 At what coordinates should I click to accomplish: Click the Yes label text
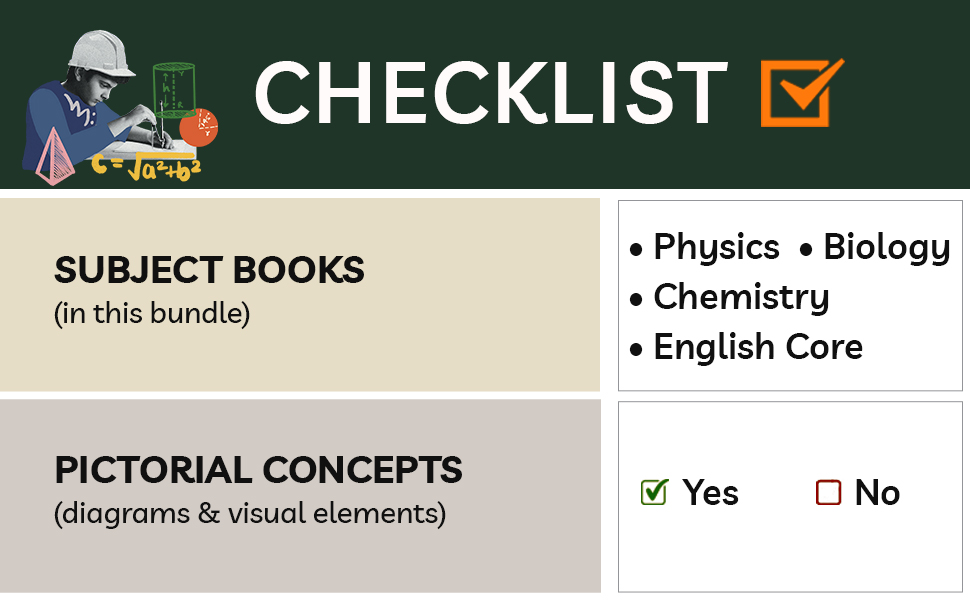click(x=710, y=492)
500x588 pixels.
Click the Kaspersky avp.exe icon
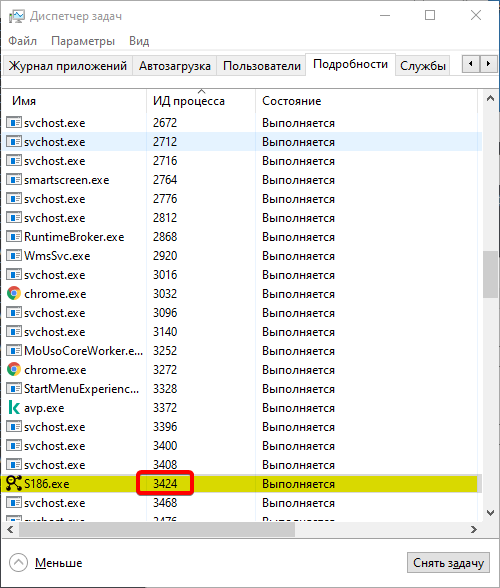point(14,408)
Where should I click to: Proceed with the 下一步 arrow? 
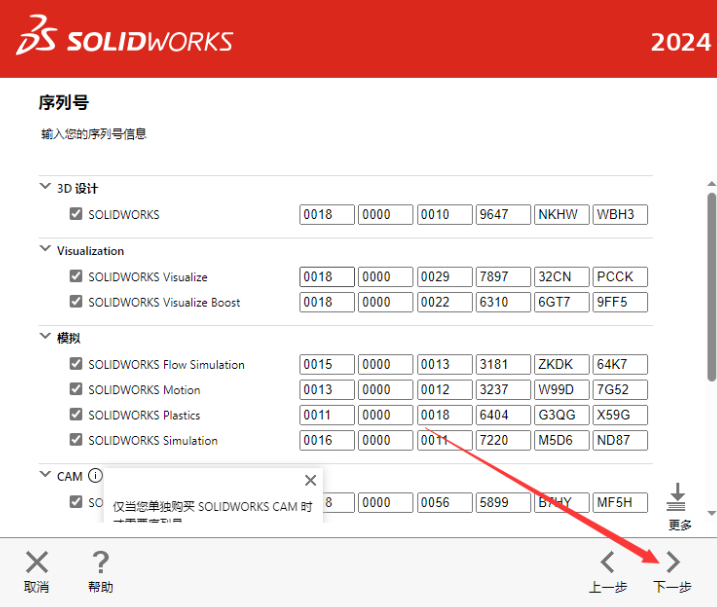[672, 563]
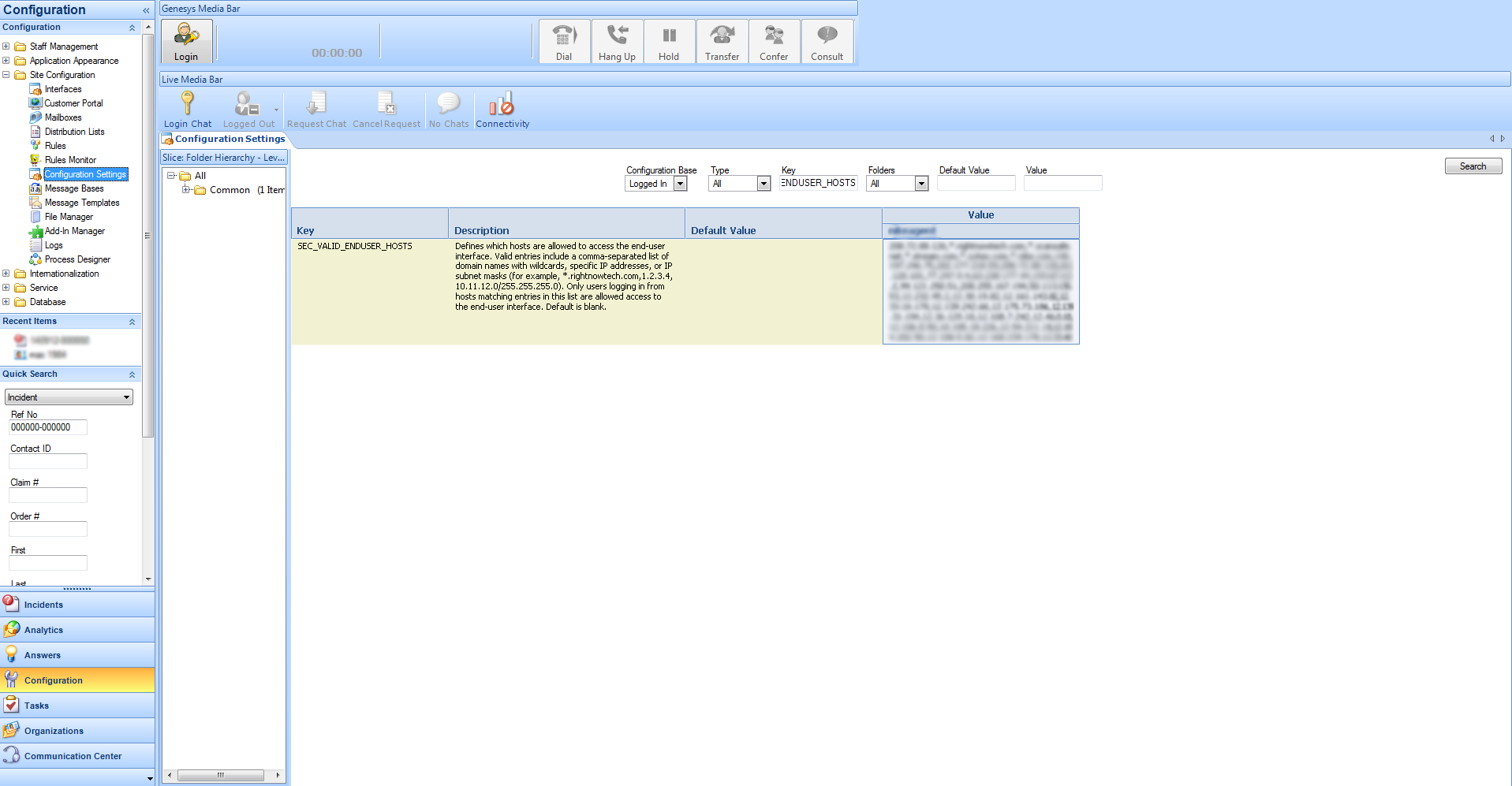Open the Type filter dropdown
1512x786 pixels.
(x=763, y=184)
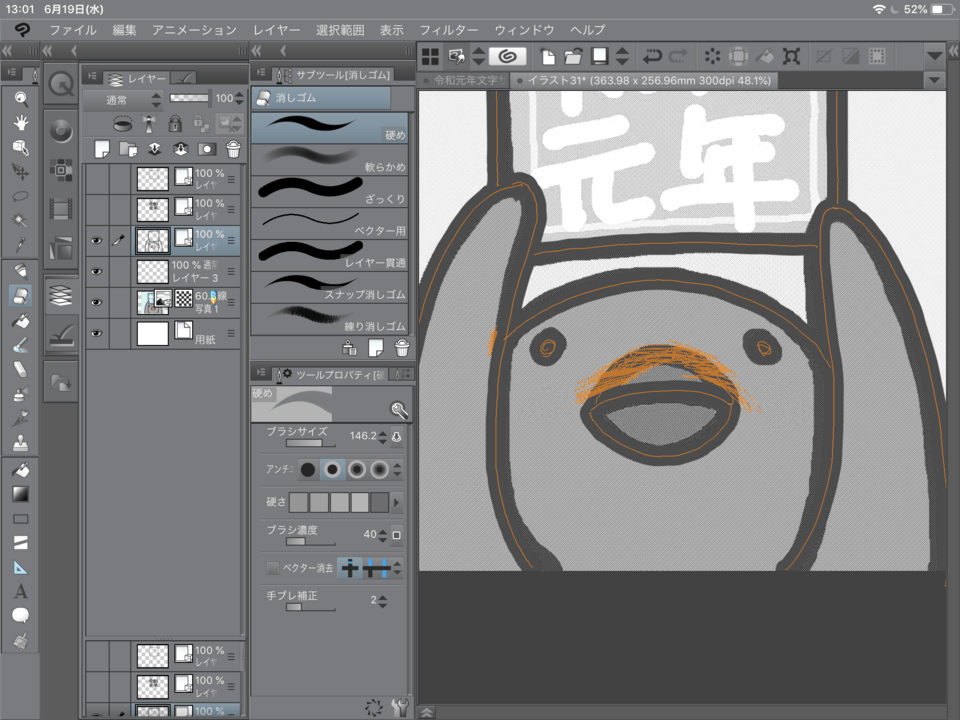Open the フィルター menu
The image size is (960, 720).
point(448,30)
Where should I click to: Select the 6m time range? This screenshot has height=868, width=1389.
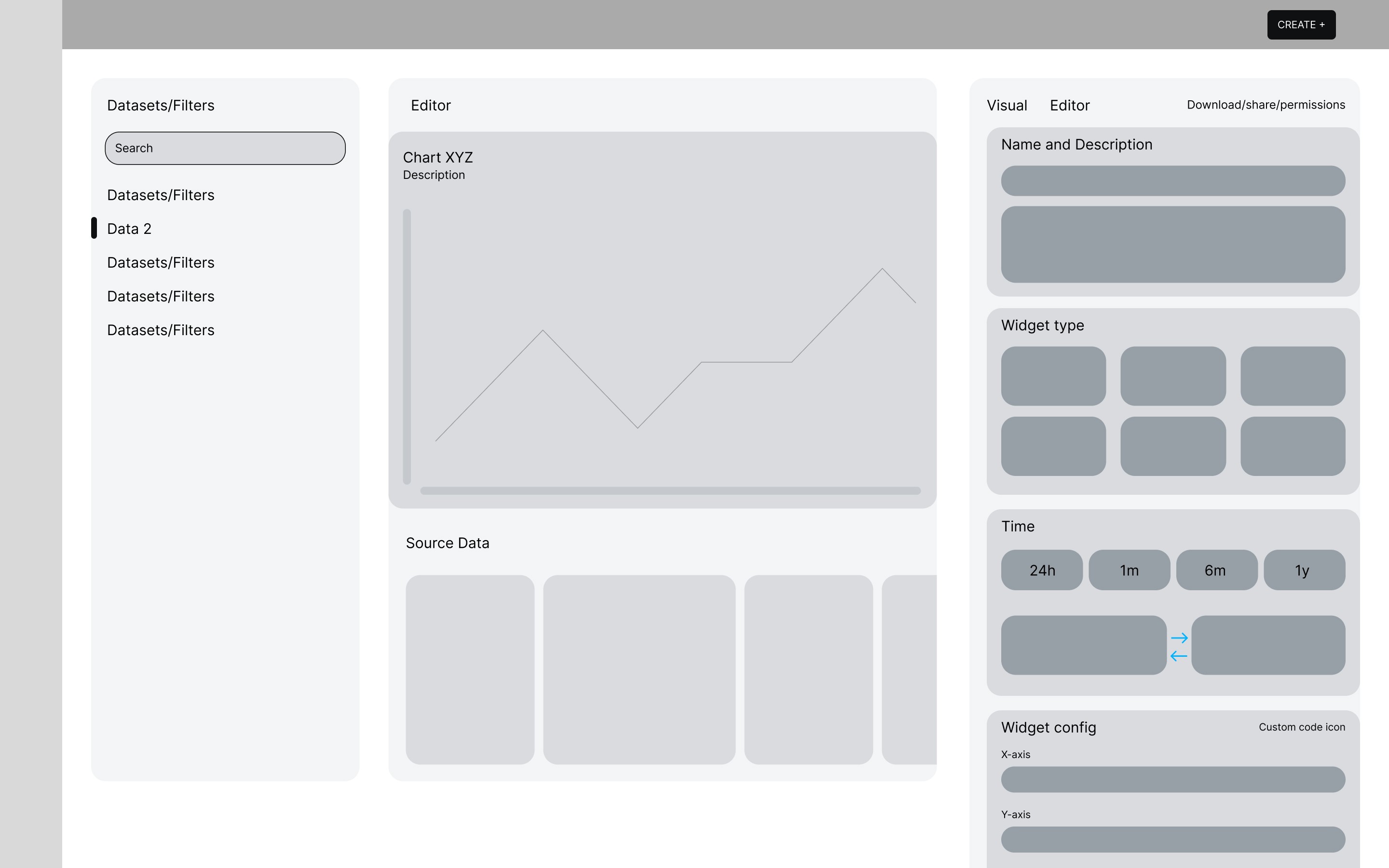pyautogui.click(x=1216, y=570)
...
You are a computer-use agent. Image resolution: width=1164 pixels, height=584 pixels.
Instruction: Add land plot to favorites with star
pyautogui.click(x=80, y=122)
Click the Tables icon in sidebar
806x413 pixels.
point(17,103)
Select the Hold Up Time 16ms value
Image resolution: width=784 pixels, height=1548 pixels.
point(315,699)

* **DIRECTION**
Copy the records verbatim, starting at the line containing "Where should I click to: Proceed" and ending at the line containing "pyautogui.click(x=1216, y=570)". Leave the pictures out of the copy.

* **ANSWER**
Where should I click to: Proceed with the 下一步 arrow? 
[672, 563]
Open the Type filter dropdown
1512x786 pixels.
(x=763, y=184)
Open the フィルター menu
The image size is (960, 720).
point(448,30)
Where should I click to: Select the 6m time range? This screenshot has height=868, width=1389.
pyautogui.click(x=1216, y=570)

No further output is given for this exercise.